» **Your goal**: Under this line are the records; write out word for word the part that begins at the line containing "Identify the click" and ends at the line containing "Жуткие места (78, 2420)", and no more.

» **Dataset records**:
━━━━━━━━━━

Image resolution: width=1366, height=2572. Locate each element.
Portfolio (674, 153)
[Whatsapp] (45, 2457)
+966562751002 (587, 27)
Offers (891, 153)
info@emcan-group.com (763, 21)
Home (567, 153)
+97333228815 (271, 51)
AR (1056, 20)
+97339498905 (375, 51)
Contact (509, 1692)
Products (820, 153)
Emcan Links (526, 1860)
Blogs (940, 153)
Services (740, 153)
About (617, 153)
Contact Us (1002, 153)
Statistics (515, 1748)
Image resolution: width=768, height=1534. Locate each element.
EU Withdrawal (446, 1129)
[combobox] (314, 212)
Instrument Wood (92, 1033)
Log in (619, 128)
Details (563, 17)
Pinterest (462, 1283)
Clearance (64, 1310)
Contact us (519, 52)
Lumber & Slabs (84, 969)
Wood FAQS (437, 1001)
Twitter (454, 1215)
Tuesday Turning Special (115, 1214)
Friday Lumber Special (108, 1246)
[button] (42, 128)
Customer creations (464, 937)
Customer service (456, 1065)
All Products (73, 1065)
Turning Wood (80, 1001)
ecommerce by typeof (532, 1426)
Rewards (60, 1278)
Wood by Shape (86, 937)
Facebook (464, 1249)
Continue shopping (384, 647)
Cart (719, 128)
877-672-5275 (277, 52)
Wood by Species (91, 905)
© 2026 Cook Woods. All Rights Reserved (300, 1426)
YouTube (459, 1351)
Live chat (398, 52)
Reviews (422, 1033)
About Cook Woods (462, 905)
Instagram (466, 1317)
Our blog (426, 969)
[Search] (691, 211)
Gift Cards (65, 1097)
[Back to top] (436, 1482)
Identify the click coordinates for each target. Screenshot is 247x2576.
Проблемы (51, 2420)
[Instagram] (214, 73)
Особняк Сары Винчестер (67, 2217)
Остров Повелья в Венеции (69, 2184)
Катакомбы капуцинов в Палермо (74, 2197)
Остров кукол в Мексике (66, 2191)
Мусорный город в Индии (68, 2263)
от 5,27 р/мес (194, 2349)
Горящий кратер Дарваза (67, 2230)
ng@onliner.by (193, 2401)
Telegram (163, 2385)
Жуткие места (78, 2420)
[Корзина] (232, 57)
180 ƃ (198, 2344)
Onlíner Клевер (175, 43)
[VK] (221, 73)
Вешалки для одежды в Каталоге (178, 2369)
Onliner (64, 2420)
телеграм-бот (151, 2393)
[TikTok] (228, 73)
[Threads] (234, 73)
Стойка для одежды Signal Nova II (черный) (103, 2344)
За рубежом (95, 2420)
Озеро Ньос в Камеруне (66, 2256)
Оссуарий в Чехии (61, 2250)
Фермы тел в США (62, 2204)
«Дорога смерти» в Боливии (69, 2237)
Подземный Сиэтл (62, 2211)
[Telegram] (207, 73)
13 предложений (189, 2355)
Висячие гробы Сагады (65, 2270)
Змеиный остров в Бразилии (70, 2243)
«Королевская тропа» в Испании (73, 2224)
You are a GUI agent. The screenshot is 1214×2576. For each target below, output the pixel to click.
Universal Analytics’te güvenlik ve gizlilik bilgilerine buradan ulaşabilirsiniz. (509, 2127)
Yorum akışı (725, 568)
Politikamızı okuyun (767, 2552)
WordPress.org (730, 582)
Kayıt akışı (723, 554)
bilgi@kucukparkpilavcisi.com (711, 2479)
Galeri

━━━━━━━━━━

» **Result**:
Identify the click coordinates for each target. Screenshot is 247x2576.
Проблемы (51, 2420)
[Instagram] (214, 73)
Особняк Сары Винчестер (67, 2217)
Остров Повелья в Венеции (69, 2184)
Катакомбы капуцинов в Палермо (74, 2197)
Остров кукол в Мексике (66, 2191)
Мусорный город в Индии (68, 2263)
от 5,27 р/мес (194, 2349)
Горящий кратер Дарваза (67, 2230)
ng@onliner.by (193, 2401)
Telegram (163, 2385)
Жуткие места (78, 2420)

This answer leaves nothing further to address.